14.         Mrs McAllister made no technical submissions at the hearing. However, in an email to the tribunal dated 21 August 2024, she and Mr Robinson essentially endorsed the grounds of appeal that had been submitted on their behalf by Goldstone and which are set out above. Shortly stated, those grounds are:

(1)          The sale of 82% of his equitable interest by Mr Robinson to Mrs McAllister was a qualifying sub sale within Schedule 2A, the consideration for which is limited to 12 annual annuity payments.

(2)          That reflects the provisions of section 52, which determines, exclusively, the SDLT payable for the sub sale limb of the transaction. So, section 75A does not apply.

15.         In summary Mr Cross submitted as follows:

(1)           There is no pre-completion transaction within the meaning of Schedule 2A.

(2)          Firstly, adopting a purposive approach to the construction of the relevant legislation, there was only a single land transaction, namely the conveyance of the property from the vendors to Mr Robinson and Mrs McAllister. The sale of the equitable interest has no impact on the completion of that original contract.

(3)          Secondly, they can only be a pre-completion transaction under Schedule 2A if, as a result of that transaction, "a person other than the original purchaser" becomes entitled to call for a conveyance of the property. Here, Mr Robinson and Mrs McAllister were the original purchaser, and in that capacity were the only people entitled to call for a conveyance. There is no person other than the original purchaser, therefore, who became so entitled as a result of the sale of the equitable interest.

(4)          Thirdly, the sale of the equitable interest clearly formed part of tax avoidance arrangements. It is reasonable to conclude that the main purpose or one of the main purposes of the appellants in entering into the scheme was to obtain a tax advantage.

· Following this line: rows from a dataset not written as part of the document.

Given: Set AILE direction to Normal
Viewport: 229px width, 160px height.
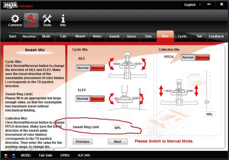Looking at the screenshot, I should coord(83,68).
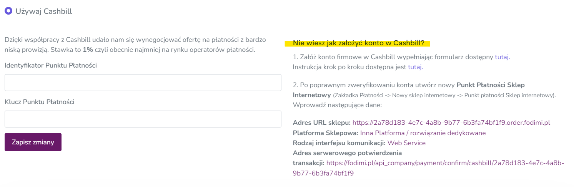
Task: Click the Platforma Sklepowa label
Action: coord(326,133)
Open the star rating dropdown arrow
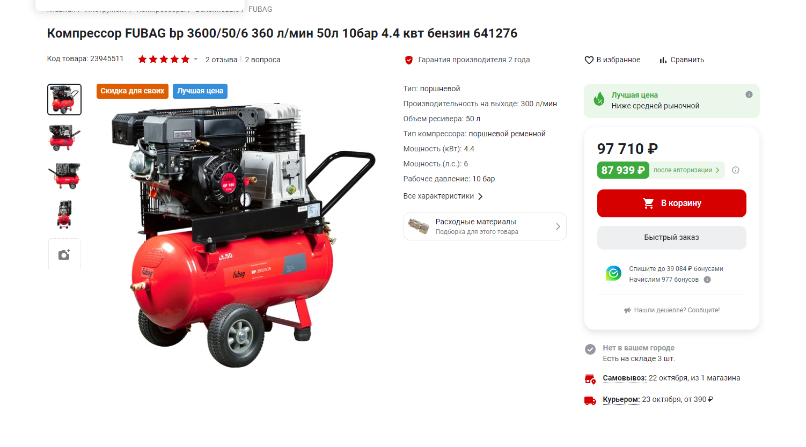 click(x=196, y=60)
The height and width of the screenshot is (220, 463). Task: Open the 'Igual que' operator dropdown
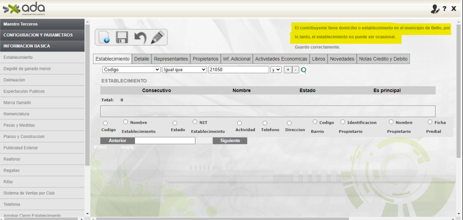[x=184, y=69]
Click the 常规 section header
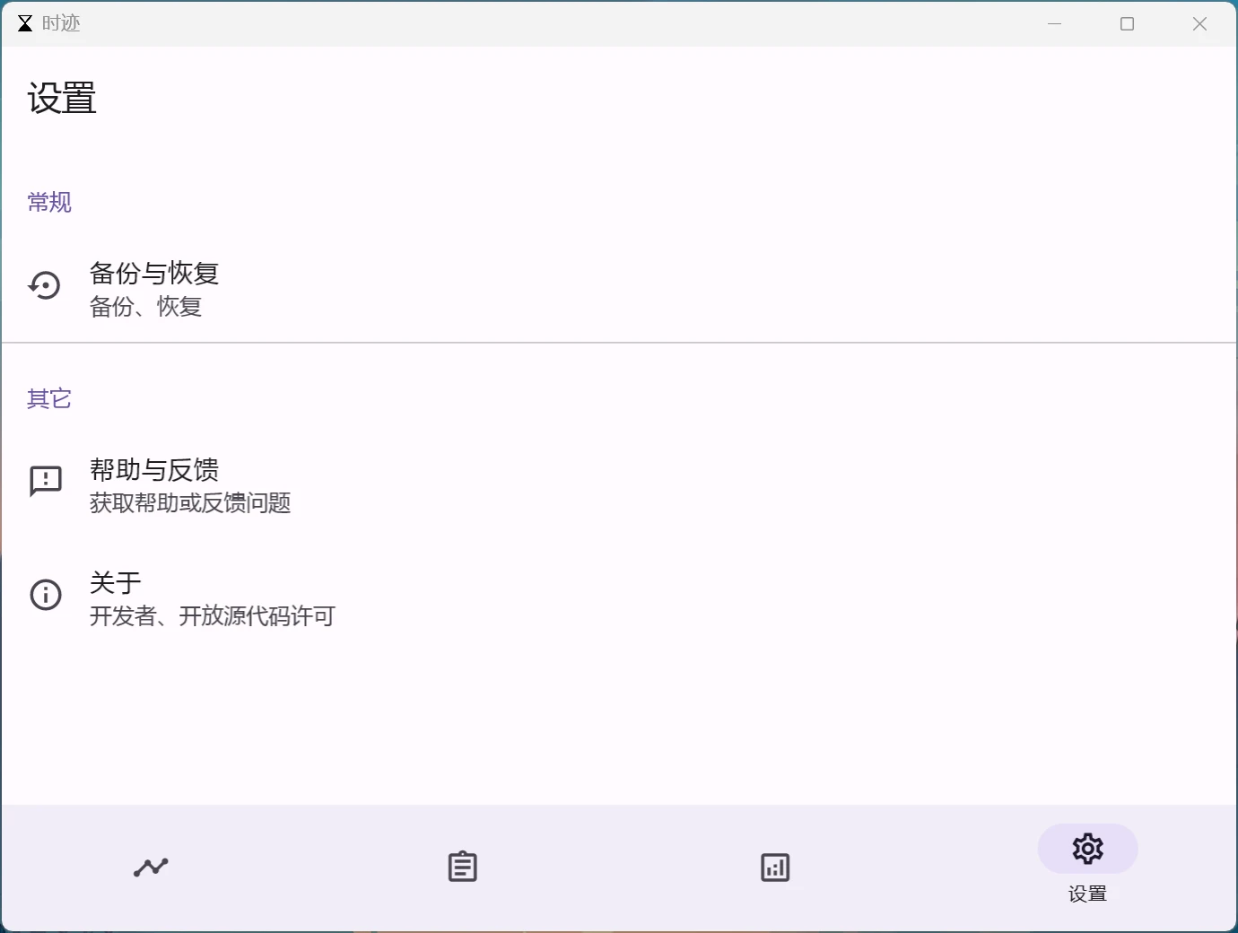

(5)          There is no justification for the submission that section 52 excludes the application of section 75A. Section 75A applies to the scheme as the sale of the equitable interest is a scheme transaction. There is therefore a notional transaction between the vendors and the appellants, the consideration for which is the amount given by or on behalf the appellants (or received by the vendors) as consideration for the transaction. In both cases that is £599,950.

Our view

Pre completion transaction relief

16.         We start by considering HMRC's challenge to the pre-completion transaction relief claimed by the appellants.

17.         HMRC challenge the appellants' right to claim the relief on two bases. Firstly, when the statutory provisions are construed purposively against the facts viewed realistically, there was only ever a single land transaction.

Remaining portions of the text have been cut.